Le violazioni e il mancato rispetto del braccialetto elettronico

Secondo quanto emerso, l’uomo era destinatario anche dell’obbligo di utilizzo del braccialetto elettronico. Nonostante ciò, avrebbe più volte disatteso le prescrizioni imposte dal giudice, rendendosi responsabile di comportamenti contrari agli obblighi stabiliti. Le numerose segnalazioni e i ripetuti interventi dei militari hanno consentito di documentare le violazioni, determinando così la richiesta di un inasprimento della misura.

L’attività dei carabinieri e il contrasto ai reati contro la persona

L’intervento si inserisce nell’ambito delle attività quotidiane di controllo del territorio svolte dall’Arma dei Carabinieri e conferma l’impegno del Comando provinciale di Crotone nel contrasto ai reati contro la persona.
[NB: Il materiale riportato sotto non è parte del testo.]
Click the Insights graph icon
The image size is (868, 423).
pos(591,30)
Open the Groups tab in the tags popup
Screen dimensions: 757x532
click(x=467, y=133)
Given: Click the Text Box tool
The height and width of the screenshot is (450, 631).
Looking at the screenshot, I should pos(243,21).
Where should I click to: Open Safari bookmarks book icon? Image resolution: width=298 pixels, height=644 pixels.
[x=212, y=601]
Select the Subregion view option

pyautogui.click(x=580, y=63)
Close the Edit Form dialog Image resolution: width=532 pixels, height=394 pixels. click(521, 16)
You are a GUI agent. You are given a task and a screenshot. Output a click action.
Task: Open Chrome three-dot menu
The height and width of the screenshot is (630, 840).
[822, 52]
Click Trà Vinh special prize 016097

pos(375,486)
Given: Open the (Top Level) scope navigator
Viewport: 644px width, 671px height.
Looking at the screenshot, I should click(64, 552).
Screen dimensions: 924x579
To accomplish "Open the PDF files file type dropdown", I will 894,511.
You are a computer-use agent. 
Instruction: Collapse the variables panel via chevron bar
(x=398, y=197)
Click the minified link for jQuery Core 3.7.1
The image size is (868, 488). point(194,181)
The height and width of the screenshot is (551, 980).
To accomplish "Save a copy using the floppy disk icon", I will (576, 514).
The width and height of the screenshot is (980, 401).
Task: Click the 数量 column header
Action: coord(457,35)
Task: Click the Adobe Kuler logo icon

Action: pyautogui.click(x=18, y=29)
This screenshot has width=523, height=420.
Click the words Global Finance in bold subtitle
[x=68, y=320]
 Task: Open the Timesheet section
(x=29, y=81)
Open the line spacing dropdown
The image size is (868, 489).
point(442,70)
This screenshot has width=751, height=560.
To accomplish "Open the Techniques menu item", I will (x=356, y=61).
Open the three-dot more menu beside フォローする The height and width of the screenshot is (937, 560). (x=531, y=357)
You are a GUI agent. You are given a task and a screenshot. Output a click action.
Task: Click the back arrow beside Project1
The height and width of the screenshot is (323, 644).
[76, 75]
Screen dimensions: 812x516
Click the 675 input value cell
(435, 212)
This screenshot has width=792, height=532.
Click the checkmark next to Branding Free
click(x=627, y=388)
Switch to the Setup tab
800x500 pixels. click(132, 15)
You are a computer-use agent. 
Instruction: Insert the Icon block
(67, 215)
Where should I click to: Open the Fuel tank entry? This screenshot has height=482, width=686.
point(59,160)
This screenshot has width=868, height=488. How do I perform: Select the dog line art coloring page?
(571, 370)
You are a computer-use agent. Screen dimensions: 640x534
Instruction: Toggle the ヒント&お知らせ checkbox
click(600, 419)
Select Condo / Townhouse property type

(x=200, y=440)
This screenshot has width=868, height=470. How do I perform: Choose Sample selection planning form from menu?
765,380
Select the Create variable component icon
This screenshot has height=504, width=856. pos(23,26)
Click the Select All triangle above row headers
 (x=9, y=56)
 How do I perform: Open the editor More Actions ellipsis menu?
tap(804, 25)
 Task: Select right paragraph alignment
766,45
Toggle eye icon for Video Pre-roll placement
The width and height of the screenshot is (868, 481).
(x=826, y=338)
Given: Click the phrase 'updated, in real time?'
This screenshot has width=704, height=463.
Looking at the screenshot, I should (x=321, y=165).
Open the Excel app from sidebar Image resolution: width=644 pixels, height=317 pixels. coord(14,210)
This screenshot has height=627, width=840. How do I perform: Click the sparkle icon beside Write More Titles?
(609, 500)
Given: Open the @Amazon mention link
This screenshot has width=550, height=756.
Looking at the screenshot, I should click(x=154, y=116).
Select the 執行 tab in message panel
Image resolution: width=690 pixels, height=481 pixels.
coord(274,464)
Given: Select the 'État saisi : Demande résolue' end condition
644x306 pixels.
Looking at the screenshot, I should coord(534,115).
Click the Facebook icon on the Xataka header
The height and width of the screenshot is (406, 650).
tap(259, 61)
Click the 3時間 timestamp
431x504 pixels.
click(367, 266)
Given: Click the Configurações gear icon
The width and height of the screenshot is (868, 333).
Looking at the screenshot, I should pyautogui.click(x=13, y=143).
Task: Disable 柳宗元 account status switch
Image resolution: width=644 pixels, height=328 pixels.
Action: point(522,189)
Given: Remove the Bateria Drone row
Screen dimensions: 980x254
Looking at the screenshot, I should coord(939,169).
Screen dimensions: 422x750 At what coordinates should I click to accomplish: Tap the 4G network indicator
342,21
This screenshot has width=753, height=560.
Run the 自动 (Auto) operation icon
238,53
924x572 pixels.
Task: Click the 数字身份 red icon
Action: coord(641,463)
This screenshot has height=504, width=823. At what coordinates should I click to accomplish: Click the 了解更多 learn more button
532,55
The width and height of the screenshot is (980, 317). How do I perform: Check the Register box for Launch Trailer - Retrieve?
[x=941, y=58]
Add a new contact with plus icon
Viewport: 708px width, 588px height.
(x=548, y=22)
Particolare attenzione viene riservata ai casi di violenza domestica, di genere e agli atti persecutori.

La collaborazione con la Procura per la tutela delle vittime

Fondamentale, in questo contesto, è la collaborazione con la Procura della Repubblica di Crotone, guidata dal procuratore Domenico Guarascio, che consente interventi tempestivi ed efficaci a tutela delle vittime e per garantire il rispetto delle misure disposte dall’autorità giudiziaria.